Photo by www.jacquelinerackhamphotography.com
Remember, Remember…… November 5th 2021
To me it is unbelievable the it is already November and that the world is only just stirring after the shock of the pandemic.
Frankly I am still more than a little bit wary about the state of things. My poor old head is having a lot of trouble and I cannot see any improvement on the road ahead. So many people I know have been adversely affected by the storm of illness that we have been helpless to stop, or at least, that is how it seems to me. Being robbed of a year and half of normal life has not settled on me kindly. My thoughts have been invaded and my belief in mankind permanently damaged.
Now I feel as though I am floating though life and so I am still holding firmly on to my own personal system, that has at least got me through the plague time, when during lockdown, I made every effort to fill each day, pack my days with work, writing, and creative activities. Never in my life before, has my sewing machine been so busy, have I worked on little handiwork projects to give to friends, so that they would at least have some tiny thing stuffed at the back of a drawer, that now and again would surface and they would think of me because I realise now, that I had not expected to survive.
Keeping depression at bay by filling every moment was actually good for me in some ways. I did every class that required a physical effort that I could find on YouTube: Ballet, Qigong, yoga, hula dancing, stretching. This all on top of maintaining as much as possible of my triathlon world that quickly became duathlon because all the pools were closed also. How long would it last? How long could it last.

========================================================================

TASK TO CARRY OUT – Can you rewrite the stretch of the November reflection from "Photo by www.jacquelinerackhamphotography.com" through "mankind permanently damaged.", changing "pandemic" to "epidemic"?

RECORDS PROVIDED –

========================================================================

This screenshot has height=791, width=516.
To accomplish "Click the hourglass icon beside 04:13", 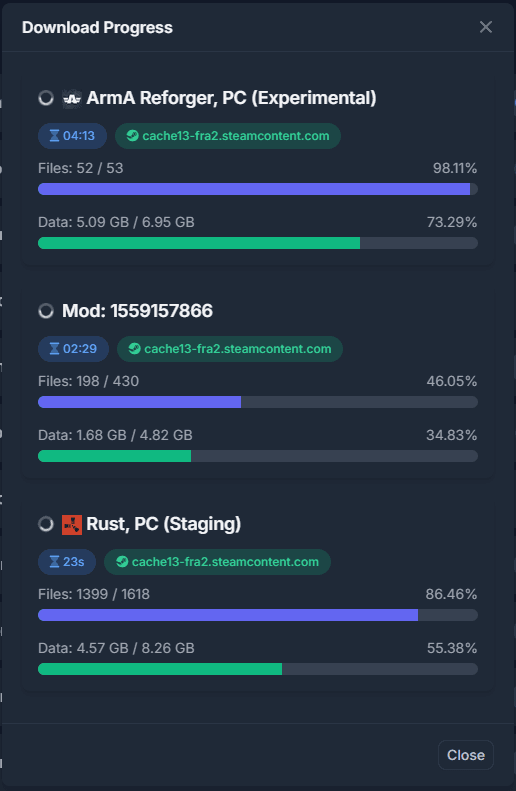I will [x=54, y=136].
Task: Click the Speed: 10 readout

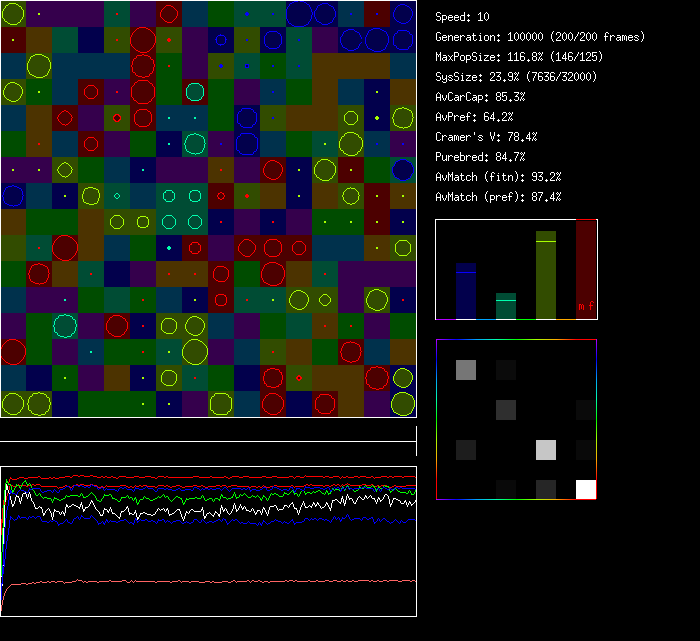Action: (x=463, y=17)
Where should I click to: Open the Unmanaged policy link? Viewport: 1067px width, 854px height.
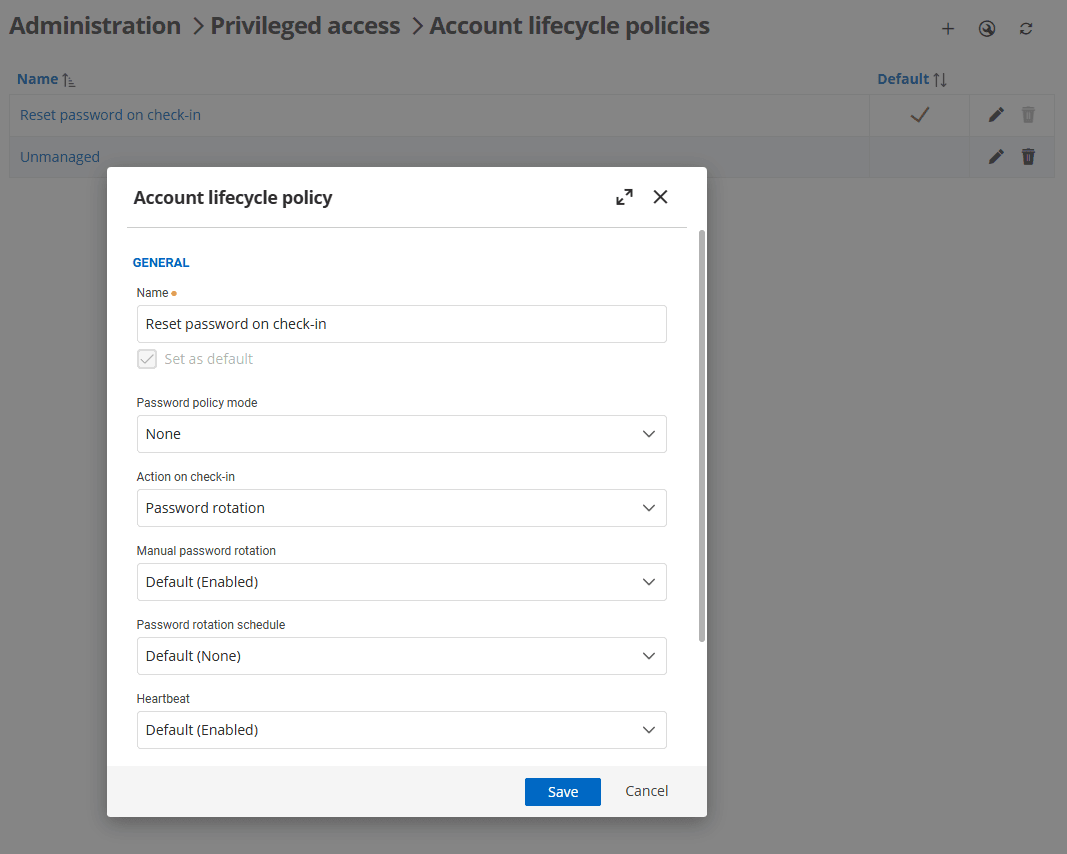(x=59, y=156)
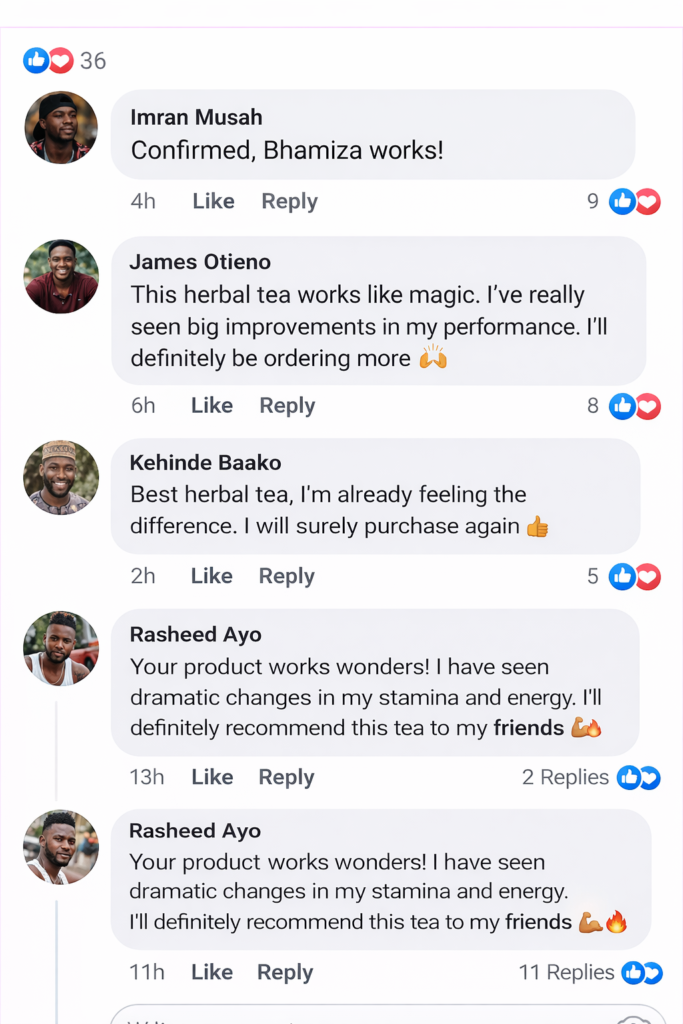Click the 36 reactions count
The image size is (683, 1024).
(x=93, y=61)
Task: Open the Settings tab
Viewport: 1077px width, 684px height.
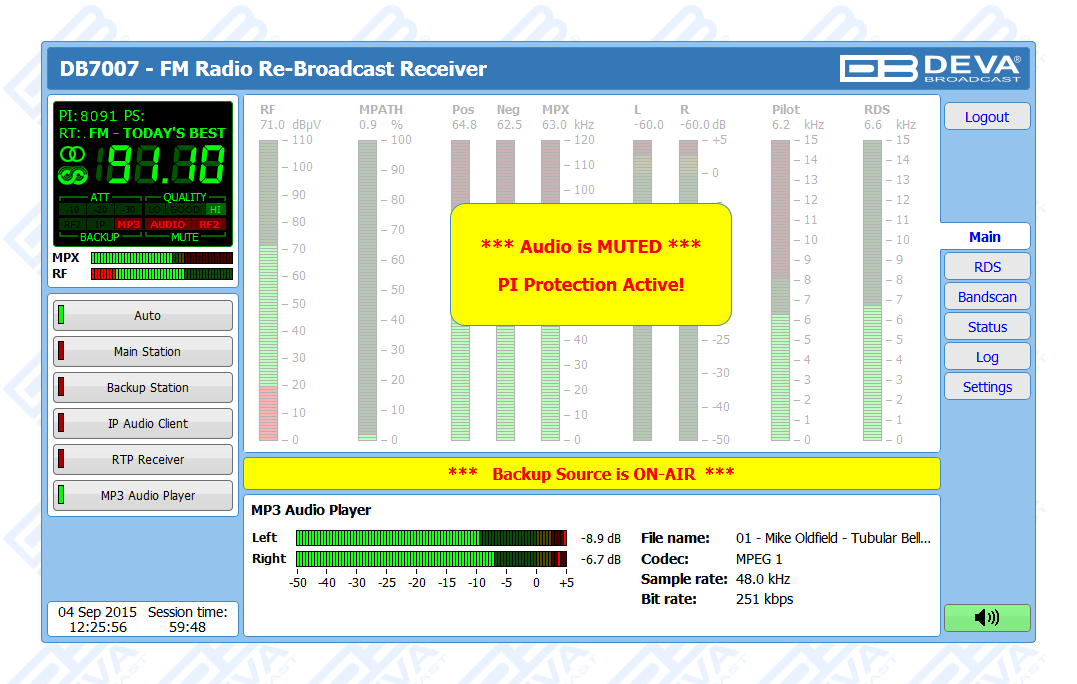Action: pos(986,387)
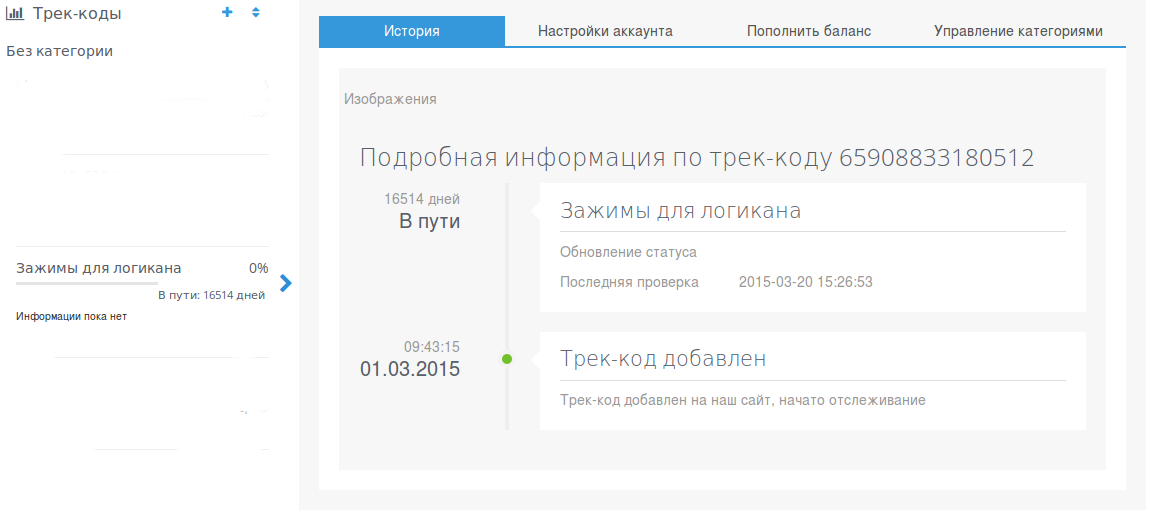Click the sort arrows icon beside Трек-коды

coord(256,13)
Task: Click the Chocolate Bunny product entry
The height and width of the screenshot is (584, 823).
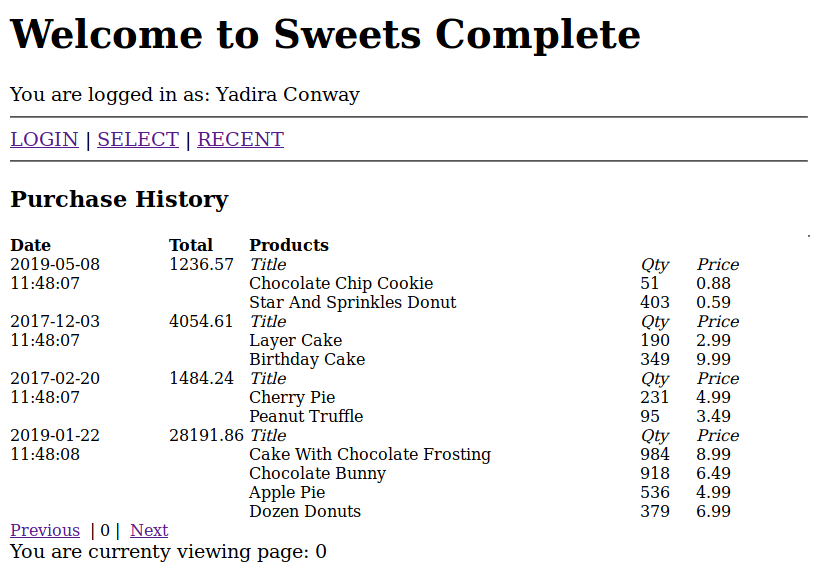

========================================================================

OUTPUT OF THE TASK –
Photo by www.jacquelinerackhamphotography.com
Remember, Remember…… November 5th 2021
To me it is unbelievable the it is already November and that the world is only just stirring after the shock of the epidemic.
Frankly I am still more than a little bit wary about the state of things. My poor old head is having a lot of trouble and I cannot see any improvement on the road ahead. So many people I know have been adversely affected by the storm of illness that we have been helpless to stop, or at least, that is how it seems to me. Being robbed of a year and half of normal life has not settled on me kindly. My thoughts have been invaded and my belief in mankind permanently damaged.